- _Assignment_: Every entry should be duplicated verbatim, and no picture may appear in the copy.

- _Data under study_:
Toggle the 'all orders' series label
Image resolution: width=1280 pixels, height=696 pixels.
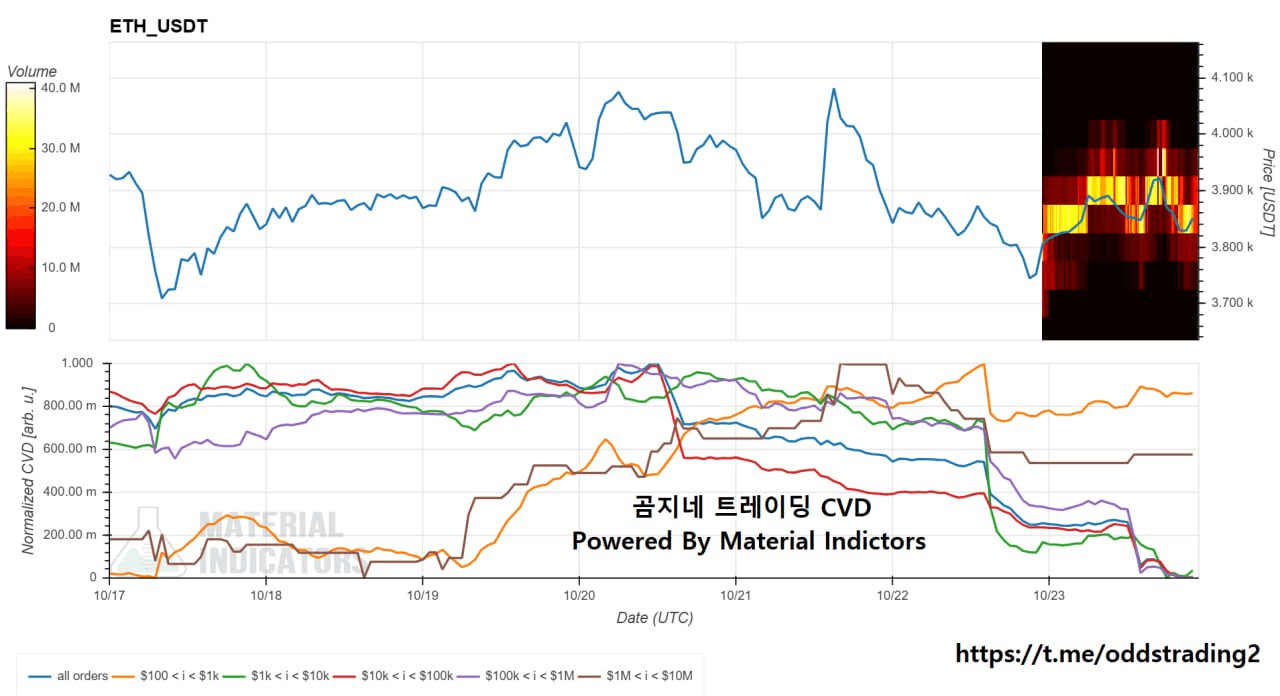[82, 676]
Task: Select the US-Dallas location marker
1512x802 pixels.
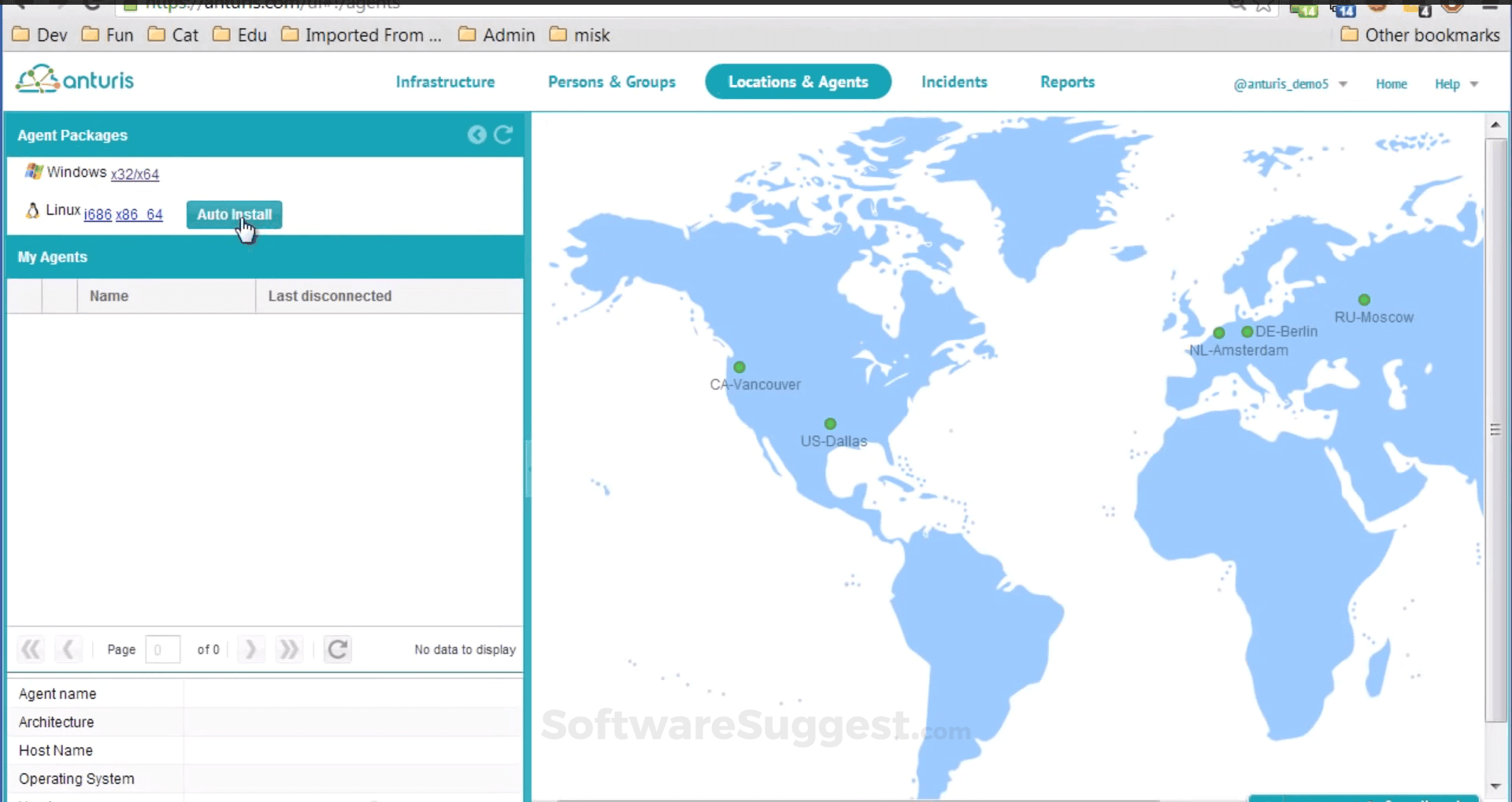Action: click(830, 423)
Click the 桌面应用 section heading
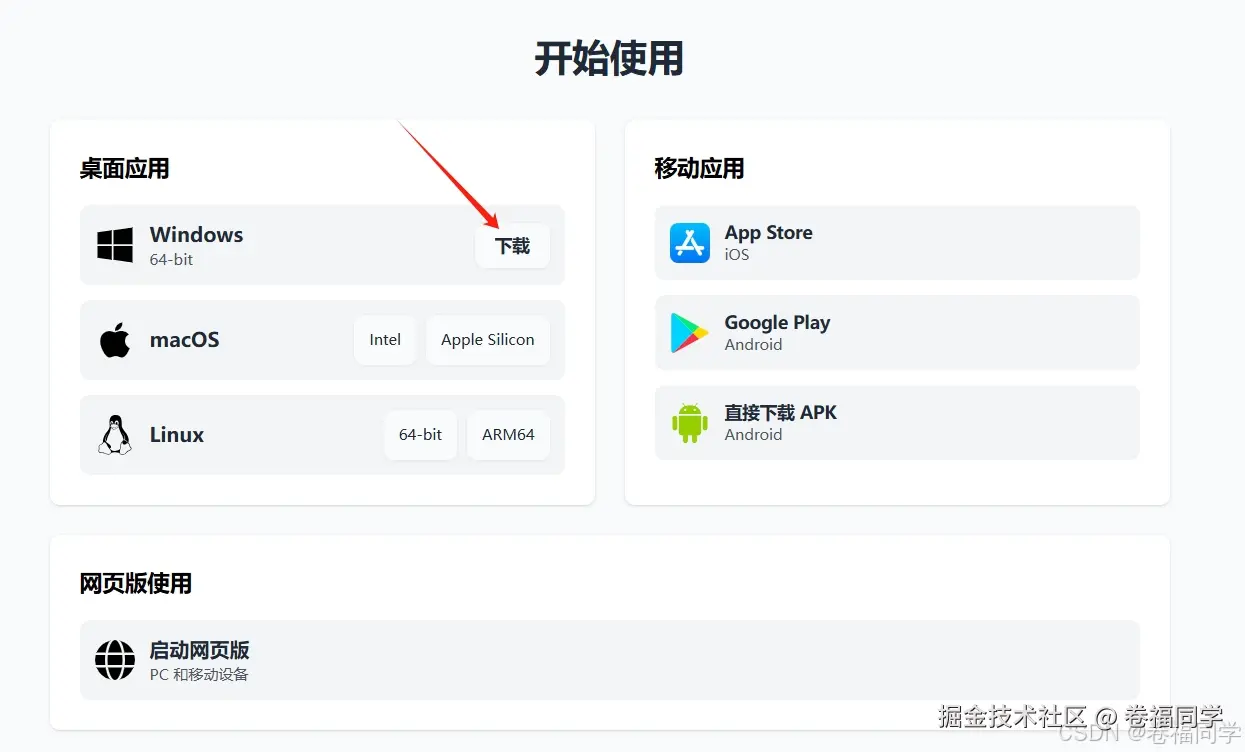Viewport: 1245px width, 752px height. 122,168
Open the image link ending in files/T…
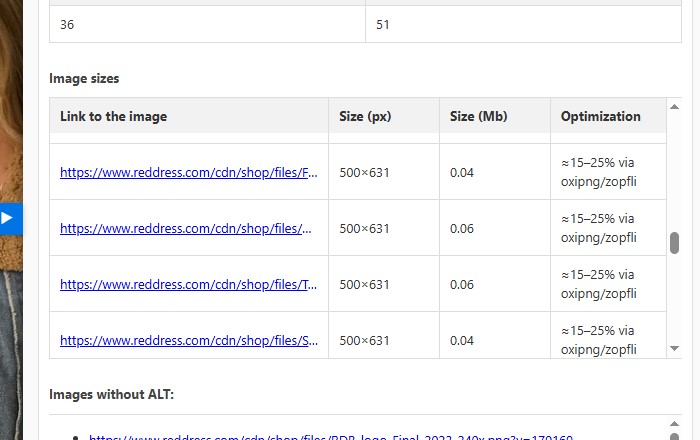This screenshot has width=700, height=440. pyautogui.click(x=188, y=284)
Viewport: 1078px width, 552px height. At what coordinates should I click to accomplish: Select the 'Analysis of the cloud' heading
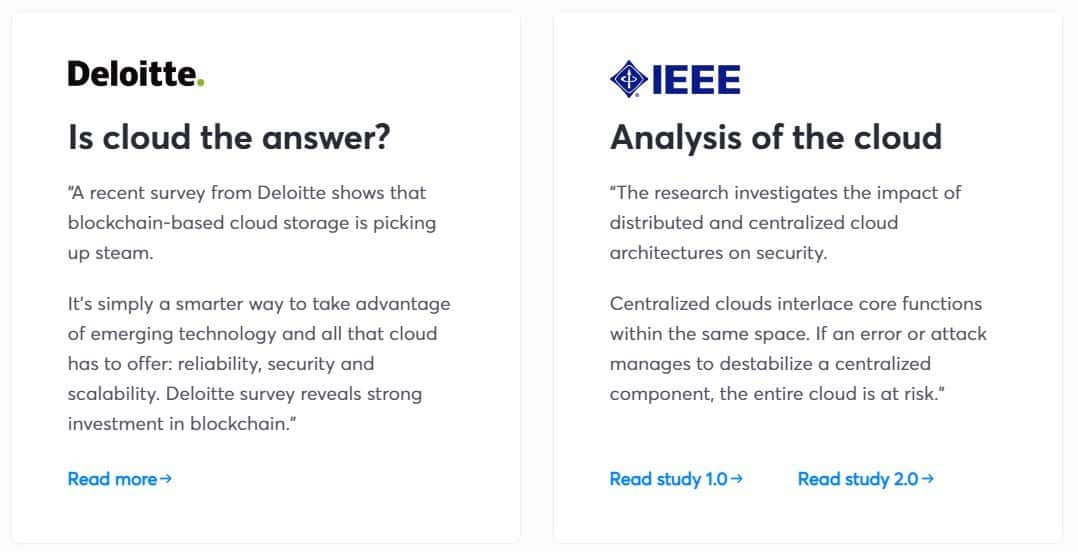[776, 137]
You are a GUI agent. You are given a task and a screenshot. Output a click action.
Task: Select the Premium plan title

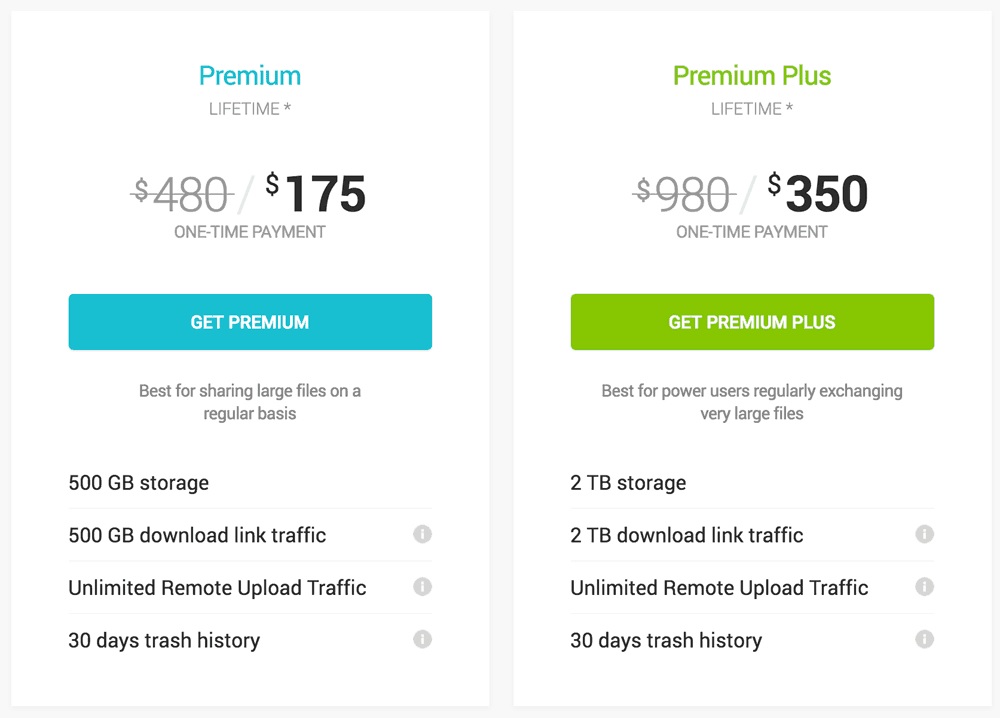[250, 76]
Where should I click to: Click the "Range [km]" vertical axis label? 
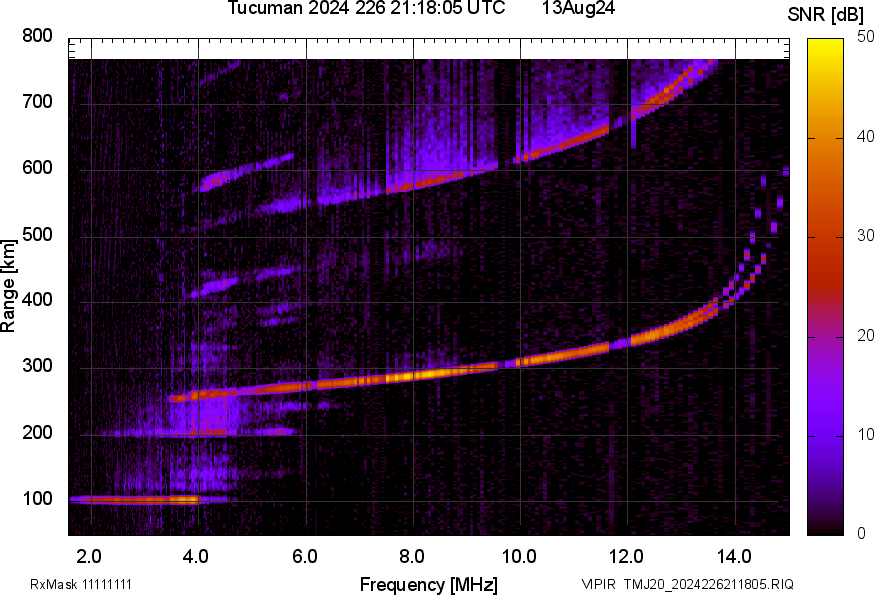[x=9, y=285]
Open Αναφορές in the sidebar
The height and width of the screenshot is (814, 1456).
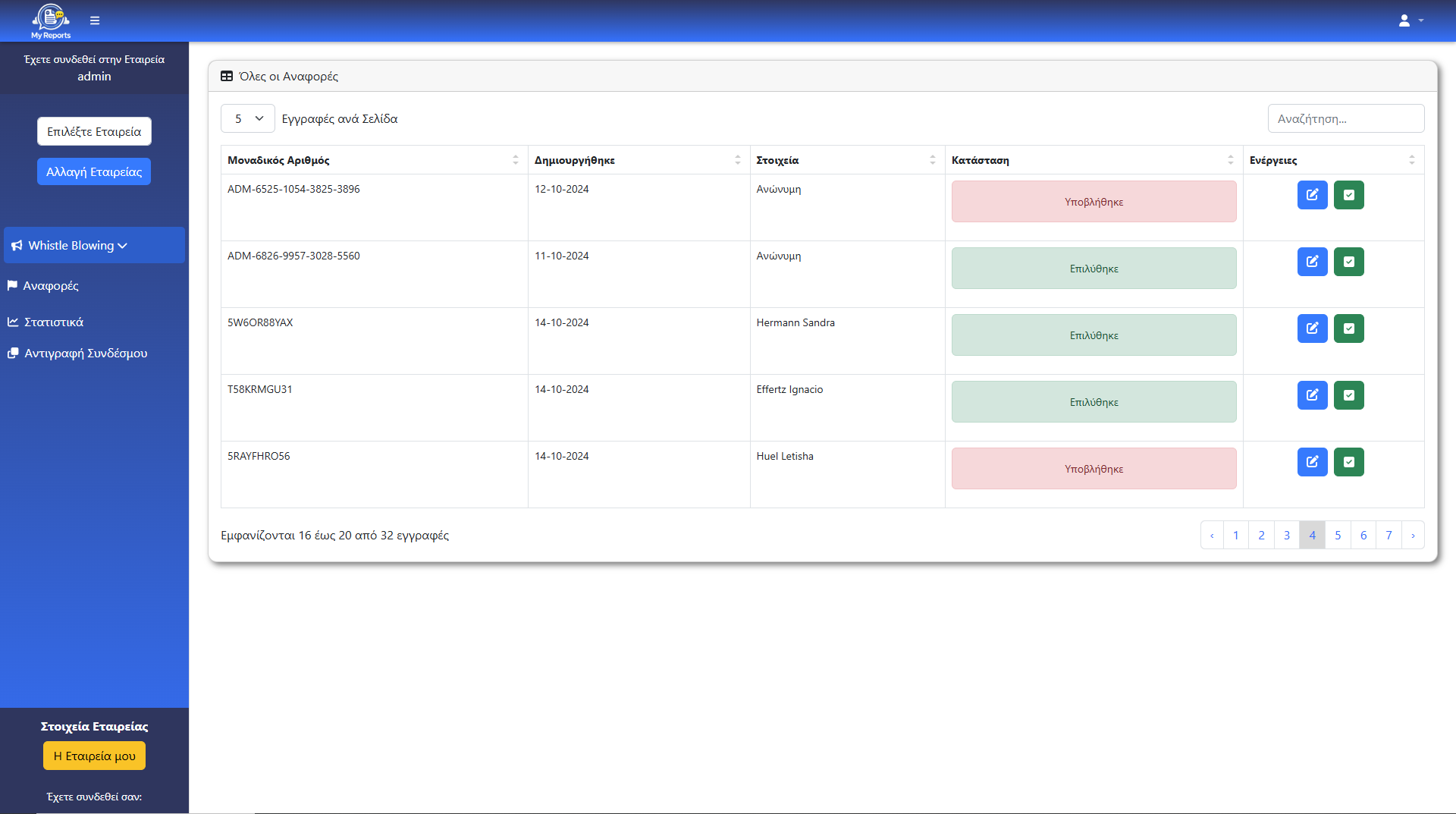point(51,286)
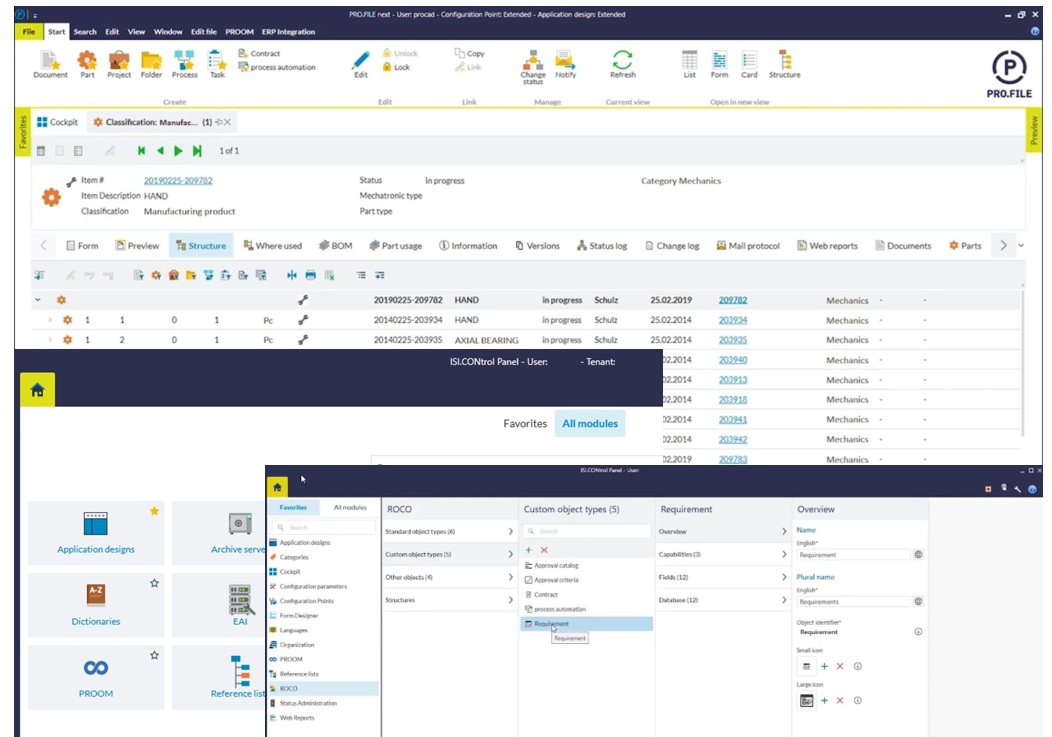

- _Written reply_:
Toggle the 'all orders' series label
Image resolution: width=1280 pixels, height=696 pixels.
[82, 676]
Task: Select the US-Dallas location marker
1512x802 pixels.
Action: click(830, 423)
Click the 桌面应用 section heading
Viewport: 1245px width, 752px height. 122,168
Open the image link ending in files/T…
This screenshot has width=700, height=440. pyautogui.click(x=188, y=284)
Viewport: 1078px width, 552px height. At what coordinates should I click to accomplish: Select the 'Analysis of the cloud' heading
[776, 137]
You are a GUI agent. You are given a task and a screenshot. Output a click action.
Task: Select the Premium plan title

[250, 76]
Where should I click to: Click the "Range [km]" vertical axis label? 
[x=9, y=285]
Open Αναφορές in the sidebar
The height and width of the screenshot is (814, 1456).
point(51,286)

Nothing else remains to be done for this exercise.